Polish-American film actress

Estelle Clark (May 7, 1898 - December 3, 1982) was a Polish-American film actress with a career spanning between the 1920s and 1930s.

==Early life==
Clark was born as Stasia Zwolinska in Warsaw in 1898 to Francis and Josephine Zwolinski. She had two older siblings, Janina and Eugene. In 1901, the family emigrated to the United States. The family initially lived in New York, before moving to Cleveland and lastly to Detroit, where Clark graduated from high school.

==Career==
Clark encountered strong opposition from her parents to become an actress, who encouraged her to pursue a college education instead of becoming an actress.

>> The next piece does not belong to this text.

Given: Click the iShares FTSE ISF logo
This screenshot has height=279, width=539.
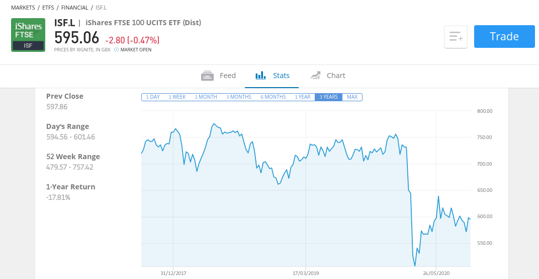Looking at the screenshot, I should click(x=28, y=35).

Before becoming an actress, Clark worked in an office to financially support her idea of becoming an actress. At the end, her father supported the idea of her daughter of becoming an actress. In 1921, she moved to Los Angeles to start her career as an actress, although it was interrupted because of the death of her mother, and she returned to Detroit to take care of her father. In 1923, she restarted her idea of becoming a film actress, showing interest in film again. American silent cinema was gaining followers and it needed a new actress and Clark started to show attention for it. When the first film proposal came out, she changed her name from Stasia Zwolinska to Estelle Clark. In 1923, she appeared in her first film Pleasure Mad, in which she earned the attention of directors. She subsequently appeared in the films Sinners in Silk (1924), So This Is Marriage (1924), The Denial (1925), A Slave of Fashion (1925), Tillie the Toiler, and Hollywood Trouble (1935), among others.

==Personal life==
Clark married in 1922 to Joseph Belcher Mills and divorced in 1923.

==Death==
Clark died in Ventura, California on December 3, 1982.

==Filmography==
- Sinners in Silk (1924)
- So This Is Marriage (1924)
- The Denial (1925)
- A Slave of Fashion (1925)
- The Merry Widow (1925)
- Don't (1925)
- His Secretary (1925)
- Dance Madness (1926)
- The Boy Friend (1926)
- Tillie the Toiler (1927)
- The Crowd (1928)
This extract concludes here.